■ Textauszug ■
□ □ □

Vakuolisierung, apoptotische
Kamino-Körperchen und Abtropfung von Melaninpigment in die Dermis (Hyperpigmentierung) resultieren daraus. Fatal ist der Verlust des Immunprivilegs um die Stammzellnische von Haar und Nagel: Bei Mitbeteiligung der Adnexorgane droht der Verlust von Stammzellen. Diese Organe werden dann unwiederbringlich zerstört und narbig ersetzt, im Unterschied zu Schleimhaut und freier Haut, die ad integrum heilen können.
Die Frage, warum im Unterschied zur Graft-versus-Host-Reaktion nur Haut und Schleimhaut betroffen sind, ist nicht zu beantworten. Möglicherweise ist ein epidermisspezifisches, noch unbekanntes Autoantigen involviert. Interessant ist, dass in einigen Studien in bis zu 40 % eine Assoziation von Lichen ruber mit Lebererkrankungen, besonders mit chronisch aktiver
Virushepatitis C sowie
primär biliärer Zirrhose, berichtet wurde. Man nimmt an, dass alterierte Hepatozyten
antigene Epitope mit Homologien zu Keratinozytenantigenen exprimieren und auf diese Weise die autoreaktiven zytotoxischen T-Zellen aktivieren. Auch mag es Überlappungen des Lichen ruber mucosae mit der
chronisch ulzerativen Stomatitis (CUS) geben, da einzelne Patienten die CUS-typischen stratified
epithelium-
spezifischen
anti
nukleären
Antikörper (SES-ANA) produzieren.

□ □ □

■ Datensatzinhalt ■

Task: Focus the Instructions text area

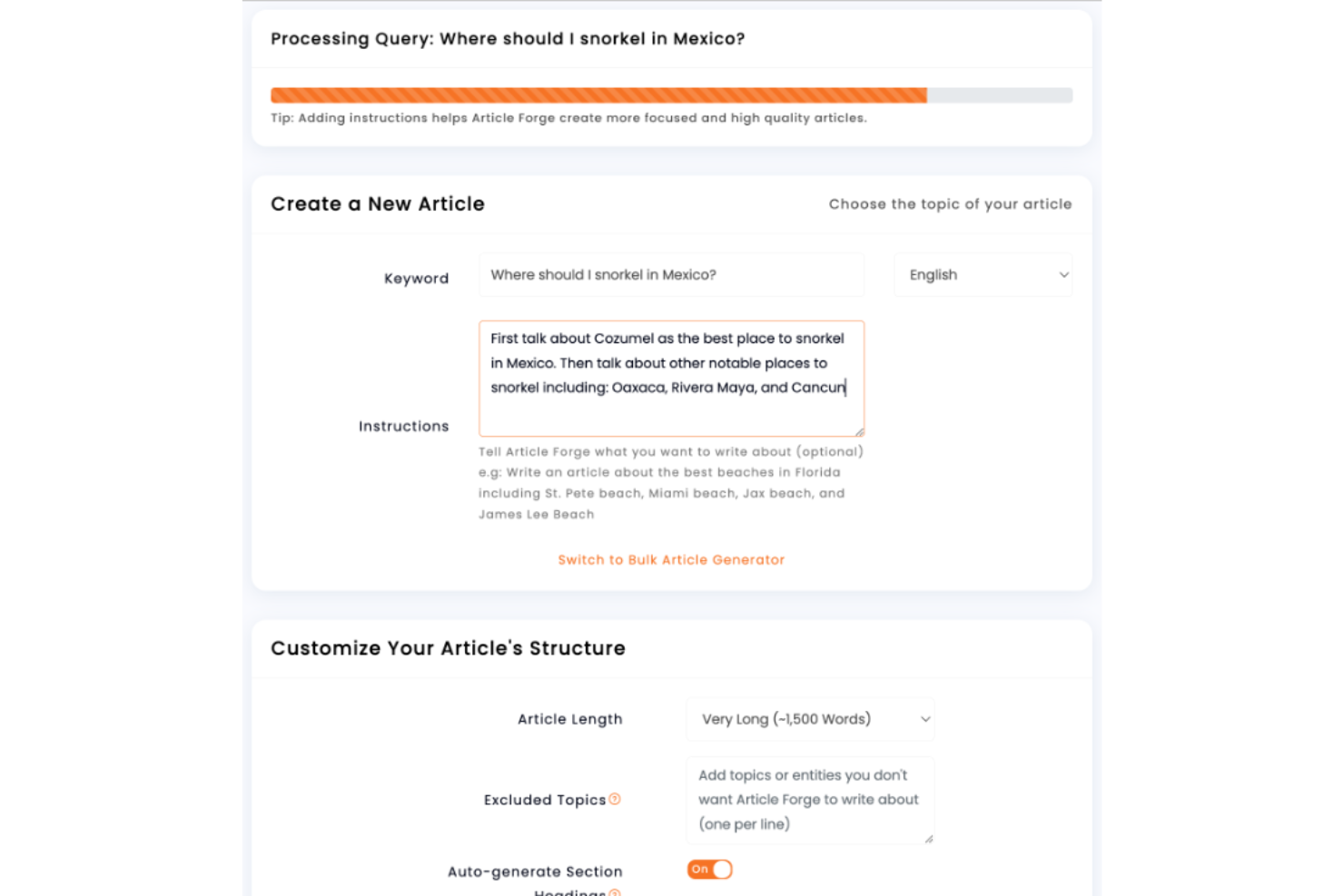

□ □ □

■ Aufgabe A ■
Beantworte zum Auszug über Lichen ruber diese Fragen:
(i) Welche Gewebe können im Unterschied zu den Adnexorganen ad integrum heilen?
(ii) In bis zu wie viel Prozent wurde in einigen Studien eine Assoziation von Lichen ruber mit Lebererkrankungen berichtet?
(iii) Welche Antikörper produzieren einzelne Patienten, sodass Überlappungen mit der chronisch ulzerativen Stomatitis möglich sind?
■ Aufgabe B ■
Führe den Auszug über Lichen ruber im Anschluss an seinen letzten Satz weiter.

■ Antwort A ■
(i) Schleimhaut und freie Haut
(ii) In bis zu 40 %
(iii) Die CUS-typischen stratified epithelium-spezifischen antinukleären Antikörper (SES-ANA)

■ Antwort B ■
Zusätzlich kommen medikamentöse Auslöser wie etwa Beta-Blocker, Interferone,
Chloroquin und NSARs in Betracht. Oft ist es klinisch, histologisch – und semantisch – schwierig, lichenoide Arzneireaktionen vom echten Lichen ruber abzugrenzen. Möglich ist auch die Induktion von Lichen-ruber-artigen Mundschleimhautveränderungen durch den Kontakt mit Amalgamfüllungen bei Sensibilisierung mit Quecksilberverbindungen, wahrscheinlich trifft dies auch auf andere Metalle wie etwa Goldverbindungen zu. Im Verdachtsfall sollte ein Epikutantest durchgeführt werden. Im positiven Fall ist hier der Terminus lichenoide
Kontaktdermatitis zutreffender und rechtfertigt unter Umständen einen Wechsel des Materials.
Oft wurde auch über einen Beginn der Erkrankung nach psychischen Traumen oder in Stresssituationen berichtet. Psychoimmunologische Einflüsse erscheinen also möglich, die Studien dazu müssen jedoch wegen des krankheitsimmanenten Stresses durch den quälenden Juckreiz mit Vorsicht interpretiert werden.